Brendan Harris: I think, Jason, maybe just last point. I think we probably labored the point a little too much perhaps between the 2 of us, but I just observed that this isn't the first time that we've had temporary issues with availability. I think I'm sure every mine you've worked in from time to time, you've got to shift focus and bring attention to bear. During commissioning, we had exactly this issue. The top levels of management of both companies got very much focused on it. And we very quickly managed to arrest it. And as Jason said, we have teeth in the contract such that if in the event that we don't get the natural uplift coming from, if you like, we'll call it an intervention, we actually can call on additional equipment at the contractor's cost. So it's -- we feel very confident that we have numerous ways to get to where we need to be, Kaan.
Kaan Peker: Very detailed. I appreciate it. Just on -- just one follow-up on that, the additional fleet that could be deployed at the contractor's cost. What's the trigger for that? And why can't that be used currently?
Brendan Harris: I'll pass to Jason because I'm sure he'd want to make a comment, but we have a very good relationship, and it is a partnership. So you don't do those things lightly. But it's important that we understand that those things can be done and would be done if it needed to.
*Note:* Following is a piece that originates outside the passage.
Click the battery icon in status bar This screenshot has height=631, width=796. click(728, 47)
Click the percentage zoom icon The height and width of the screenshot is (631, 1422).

Jason?
Jason Grace: The trigger in that short answer to that, Kaan, is 3 months of underperformance below target in terms of total material moved. There are some other triggers in their result, but that's the one that's relevant for this. Yes.
Operator: Your next question comes from Paul Young with Goldman Sachs.
Paul Young: A really good summary on -- views on Black Butte and Motheo, so it answered most of my questions, but just -- not to labor on it, but just on the discharge grade at the SAG mill. Just Jason, were they originally from an OEM producing in China? Or are they from the traditional sort of German Scandinavian production facilities. Just trying to understand the quality and where that can happen again.
Jason Grace: Yes. It was from an OEM -- so we source them through the OEMs. So that foundry was outside of China. So we do make sure, particularly both of our sites that we don't cut corners in terms of quality on a lot of our key components. So short answer, the information that we received from the OEM was, however, was a new foundry that they had been using. So they had not been using that foundry longer term, and they've given us the feedback as well that they've since stopped using that foundry.
Paul Young: And then maybe switching to provisional pricing and hedging. I know you hedge your -- maybe a question to Megan. I know you hedge your QP tonnes that are outstanding. And hence, we don't see -- haven't seen the PP -- positive PP impact we're seeing for, say, per se, some of the larger copper producers globally. And I know you provided your historic QP hedging. Just curious around that -- I presume that program is continuing and you're hedging forward sales for this quarter and next quarter?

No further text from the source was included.